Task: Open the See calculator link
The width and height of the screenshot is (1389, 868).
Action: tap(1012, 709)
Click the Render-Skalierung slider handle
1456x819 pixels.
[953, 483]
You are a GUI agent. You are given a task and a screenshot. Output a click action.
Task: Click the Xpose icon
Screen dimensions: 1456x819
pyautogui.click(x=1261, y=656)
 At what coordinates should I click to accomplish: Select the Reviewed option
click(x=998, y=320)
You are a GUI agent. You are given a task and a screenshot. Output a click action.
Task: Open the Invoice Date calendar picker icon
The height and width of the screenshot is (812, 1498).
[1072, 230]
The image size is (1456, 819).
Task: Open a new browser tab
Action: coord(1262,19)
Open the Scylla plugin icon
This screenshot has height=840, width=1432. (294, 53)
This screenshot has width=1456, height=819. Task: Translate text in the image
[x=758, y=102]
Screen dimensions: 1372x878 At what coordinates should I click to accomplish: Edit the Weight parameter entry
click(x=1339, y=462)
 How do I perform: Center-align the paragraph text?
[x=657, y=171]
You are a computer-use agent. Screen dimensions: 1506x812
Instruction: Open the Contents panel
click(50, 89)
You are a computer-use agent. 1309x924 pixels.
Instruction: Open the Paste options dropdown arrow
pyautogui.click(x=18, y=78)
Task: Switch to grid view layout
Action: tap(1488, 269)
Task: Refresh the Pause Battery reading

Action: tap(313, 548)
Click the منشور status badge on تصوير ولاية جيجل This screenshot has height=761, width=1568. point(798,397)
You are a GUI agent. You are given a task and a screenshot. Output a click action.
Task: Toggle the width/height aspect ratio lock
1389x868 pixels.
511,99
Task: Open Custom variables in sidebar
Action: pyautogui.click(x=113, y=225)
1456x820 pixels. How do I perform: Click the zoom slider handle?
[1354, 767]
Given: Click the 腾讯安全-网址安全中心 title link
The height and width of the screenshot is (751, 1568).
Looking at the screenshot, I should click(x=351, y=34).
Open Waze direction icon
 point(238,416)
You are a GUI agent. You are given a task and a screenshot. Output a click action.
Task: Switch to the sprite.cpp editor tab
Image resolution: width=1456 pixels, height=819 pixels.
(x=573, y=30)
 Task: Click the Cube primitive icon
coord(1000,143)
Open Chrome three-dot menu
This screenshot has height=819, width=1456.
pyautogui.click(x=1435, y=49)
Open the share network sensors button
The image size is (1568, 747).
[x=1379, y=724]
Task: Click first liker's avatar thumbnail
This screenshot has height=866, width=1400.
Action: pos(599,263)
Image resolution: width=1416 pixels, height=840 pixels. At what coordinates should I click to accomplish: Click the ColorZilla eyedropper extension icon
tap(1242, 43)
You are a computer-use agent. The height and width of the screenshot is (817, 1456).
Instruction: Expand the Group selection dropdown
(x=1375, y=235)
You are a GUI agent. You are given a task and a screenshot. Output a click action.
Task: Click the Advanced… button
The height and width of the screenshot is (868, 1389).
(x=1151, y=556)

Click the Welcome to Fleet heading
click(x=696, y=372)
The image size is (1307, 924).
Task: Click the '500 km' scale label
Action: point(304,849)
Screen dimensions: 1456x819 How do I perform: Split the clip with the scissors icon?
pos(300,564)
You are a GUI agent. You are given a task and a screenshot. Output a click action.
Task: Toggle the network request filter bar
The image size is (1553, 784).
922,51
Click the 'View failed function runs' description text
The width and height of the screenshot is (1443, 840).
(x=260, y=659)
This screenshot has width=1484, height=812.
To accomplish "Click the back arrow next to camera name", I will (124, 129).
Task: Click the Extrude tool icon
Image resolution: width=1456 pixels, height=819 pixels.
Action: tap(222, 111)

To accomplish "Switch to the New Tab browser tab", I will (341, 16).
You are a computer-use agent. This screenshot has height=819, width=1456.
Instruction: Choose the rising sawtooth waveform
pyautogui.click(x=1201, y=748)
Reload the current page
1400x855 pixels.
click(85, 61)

▶ Directions: Isolate the lines above that contain the word "will" and copy them.

▶ Your response:
To accomplish "Click the back arrow next to camera name", I will (124, 129).
To accomplish "Switch to the New Tab browser tab", I will (341, 16).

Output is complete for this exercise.